▶ _TRECHO DA PÁGINA_:
——

A agenda econômica está centrada na diminuição do papel do Estado, segundo integrantes do governo, devemos privatizar tudo, este seria o grande objetivo dos economistas liberais liderados pelo Ministro da Economia, Paulo Guedes, com isso, reduziríamos a dívida pública e teríamos recursos para investimentos sociais, recuperando a capacidade de investimento do Estado atualmente em situação de insolvência e penúria fiscal, habilitando o governo a uma atuação mais efetiva na regulação, embora discreta dos mercados, deixando para os grupos econômicos o comando dos setores produtivos, reduzindo os incentivos fiscais e financeiros para os grupos industriais, além da redução do papel do BNDES e da diversificação dos mercados externos, aumentando os acordos comerciais e, se necessário, saindo do Mercosul, visto com desdém pelas lideranças que comandam a economia do país, estas medidas devem ser vistas como uma grande revolução para a economia brasileira, com medidas extremas e necessárias e outras marcadas pelo fanatismo e pelo excesso de pendor ideológico. Depois de um governo mais afeito aos pensamentos da esquerda, da intervenção e do Estado grande, estamos em um momento onde estamos colocando um governo mais sensível ao pensamento da direita, menos intervencionista e mais centrado na iniciativa privada.

Diminuir o papel do Estado é uma medida essencial e deve ser adotada com urgência, transferindo a atuação direta da produção para a regulação e melhorando os serviços públicos, racionalizando o uso do dinheiro público, dando transparência a todos os recursos investidos e criando a cultura, inexistente no Brasil, de avaliar todos os serviços e atividades prestadas pelos entes governamentais, analisando se os recursos estão trazendo os benefícios desejados e esperados pela sociedade. Sem avaliações positivas estes serviços devem ser substituídos ou melhorados de forma a gerar os benefícios para a comunidade de uma forma geral, sem viés ideológico nos programas e enfoque na eficiência das políticas, para isso, cabe ao governo e a sociedade civil se transformarem em agentes ativos na avaliação e no controle das políticas públicas.

——

▶ _DADOS EXIBIDOS_:

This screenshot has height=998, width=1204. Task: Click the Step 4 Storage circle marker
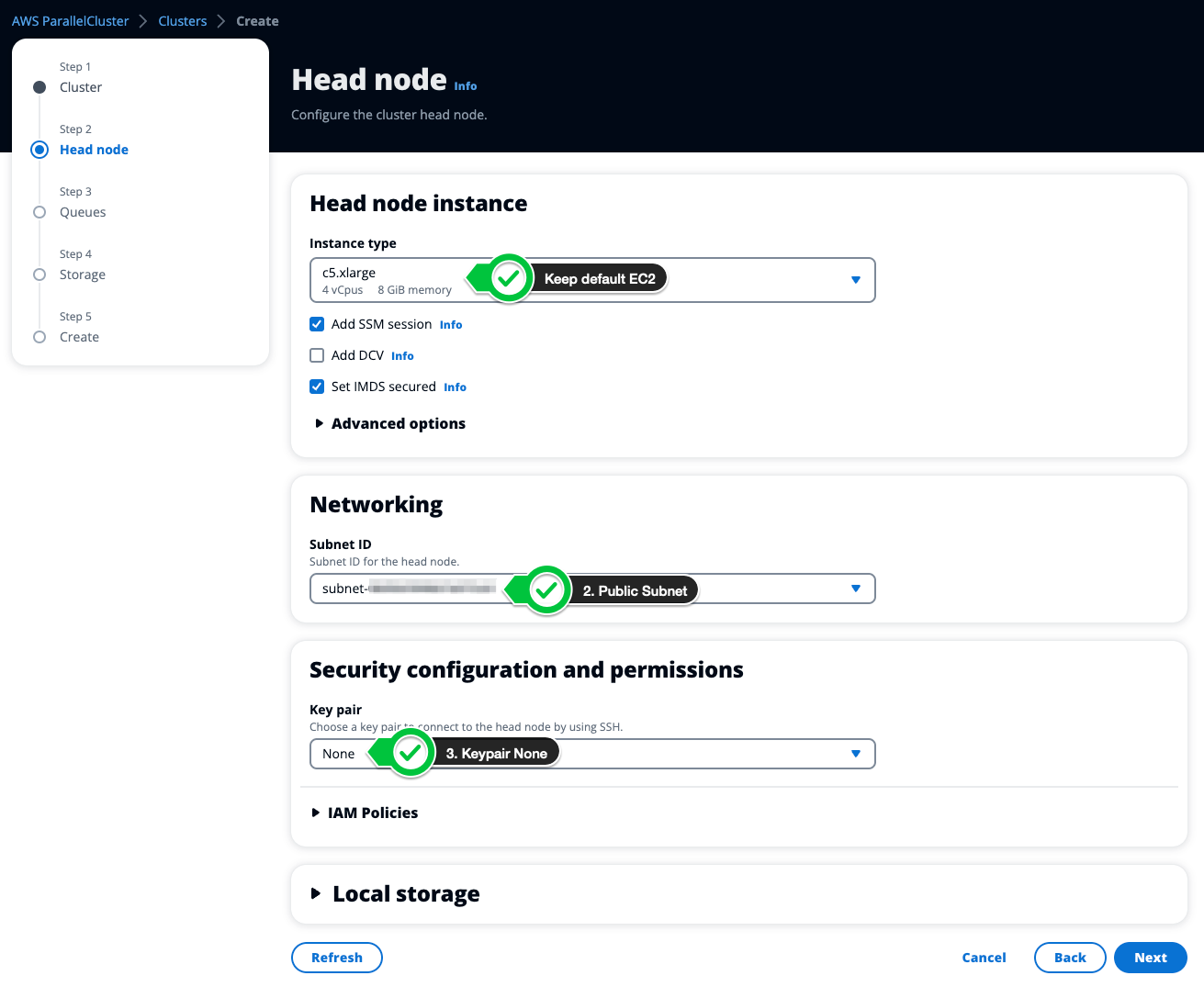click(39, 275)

——

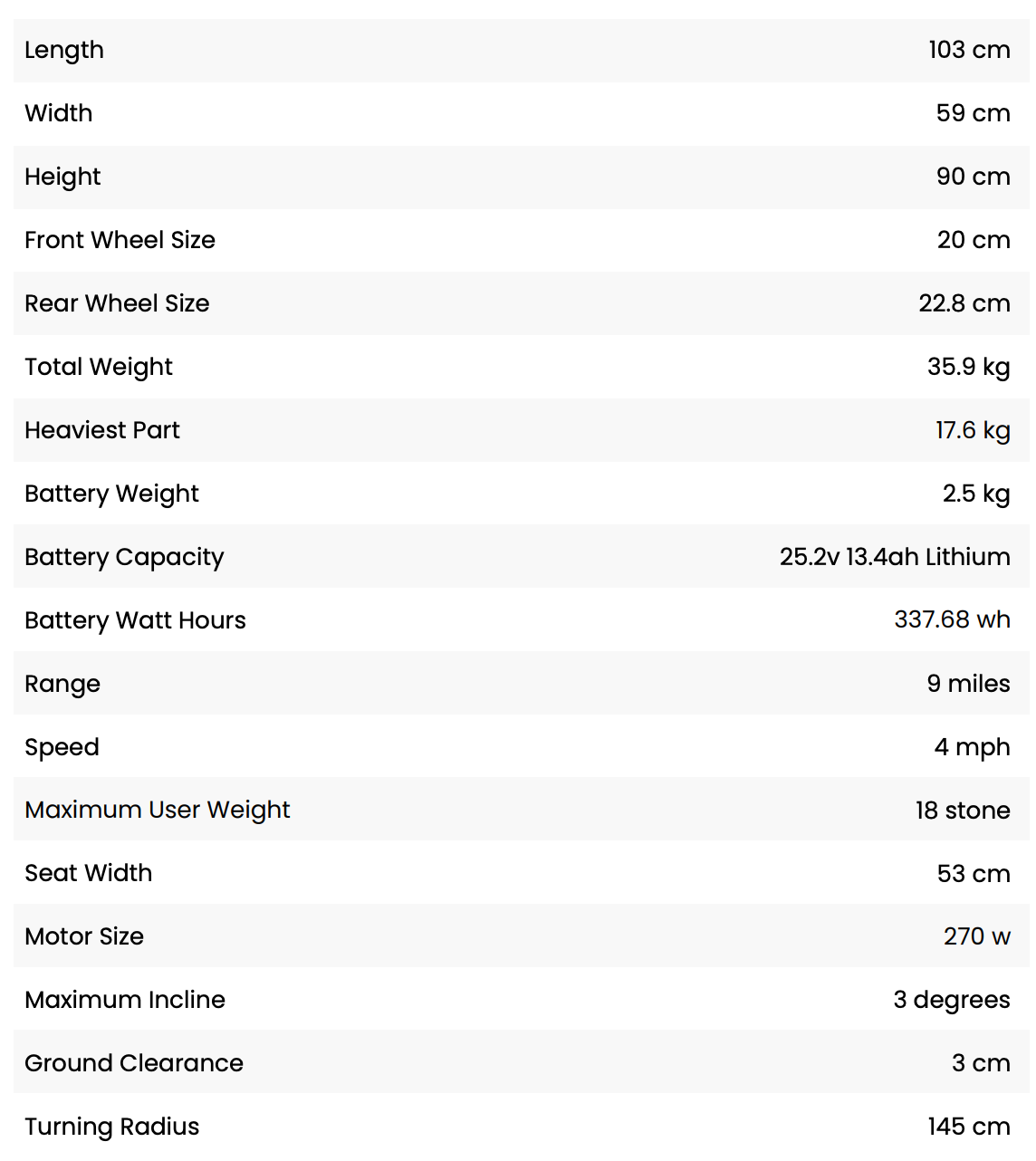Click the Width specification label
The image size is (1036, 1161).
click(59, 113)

——

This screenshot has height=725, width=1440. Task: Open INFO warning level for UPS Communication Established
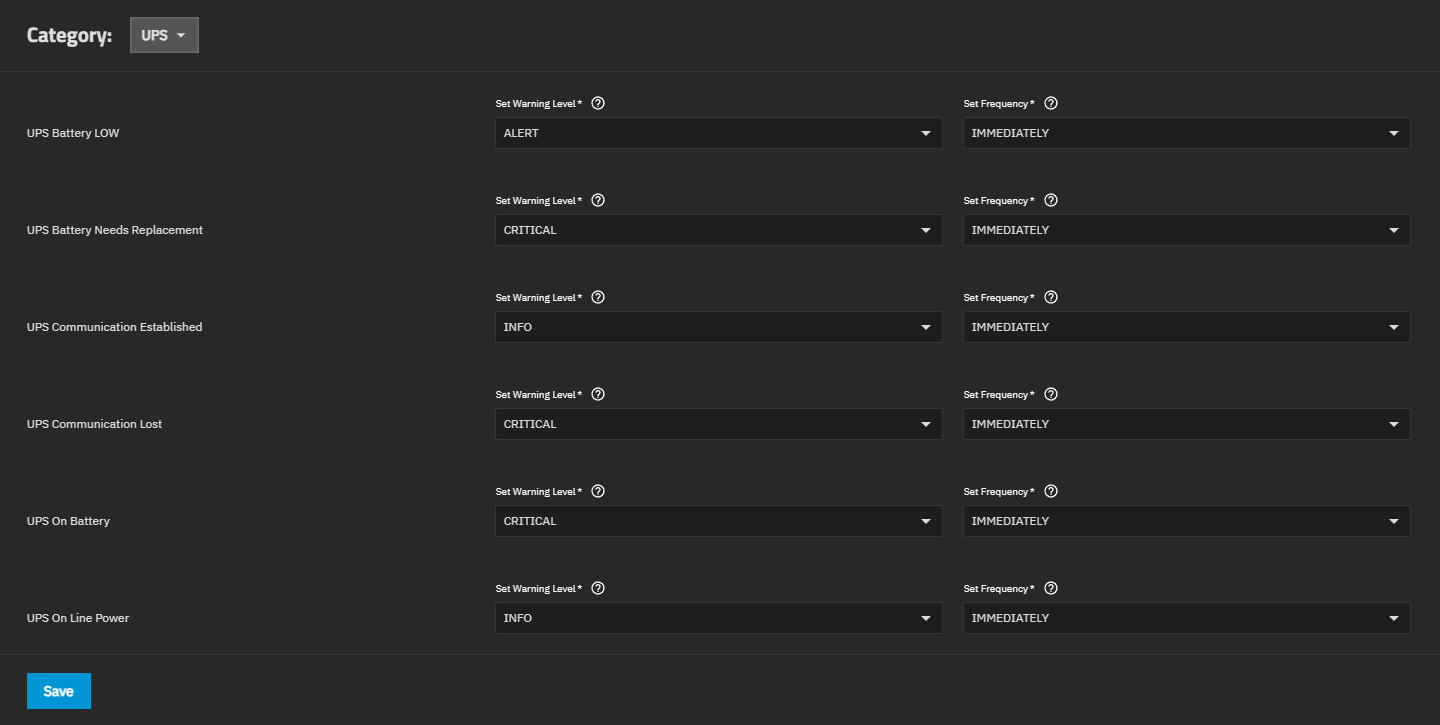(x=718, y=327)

——

▶ _TAREFAS_:
a. No texto sobre a agenda econômica, quem lidera os economistas liberais?
b. Prolongue o texto sobre a agenda econômica e o papel do Estado a partir do ponto em que ele termina.
Os itens não são necessários para resolver nada aqui.

▶ _RESPOSTAS POR TAREFA_:
a. O Ministro da Economia, Paulo Guedes.

b.
A forte aproximação com ideias liberais pode trazer transtornos futuros para o governo, como estamos vendo em sociedades que fizeram ajustes duros, privatizaram todas as empresas e transferiram os serviços para grupos e conglomerados privados, esta visão pode conter um forte equívoco cujos impactos podem ser bastante negativos, vide o caso do Chile, de exemplo de políticas liberais e melhoria nos ambientes de negócio, até uma posição de agitação social e movimentos de rua sem controle, cujas reclamações envolvem os graves desequilíbrios gerados pelas políticas para os setores populares. A adoção de políticas visando diminuir os custos de contratação devem ser encaradas como positivas, mas estas medidas não devem culminar em mais desequilíbrios na Previdência Social ou no fundo de garantia, muito menos devem ser bancadas com descontos sobre o seguro desemprego de trabalhadores desempregados. Estes recursos devem ser extraídos de impostos mais efetivos sobre heranças e aplicações financeiras e, principalmente, sobre as isenções fiscais e tributárias que são concedidas para os grandes grupos econômicos nacionais, que de um lado criticam o governo e sua ineficiência de forma veemente enquanto do outro se utiliza de seu poder econômico e de seu forte lobby político para extrair da sociedade isenções fiscais e ganhos tributários elevados.

Encontramos muitas falas desprezíveis, deselegantes e desnecessárias e que poderiam ser evitadas para que se crie o ambiente salutar para atrair os grandes investimentos nacionais e internacionais, para que o país consiga construir uma recuperação econômica mais sólida e consistente, fugindo dos voos rasteiros e alçando novos horizontes. Nestas falas encontramos pensamentos preconceituosos, gestos tresloucados, comentários maldosos e opiniões precipitadas que interditam o debate, constrangem os contendores e espalham ventos de intolerância, violência e agressividades.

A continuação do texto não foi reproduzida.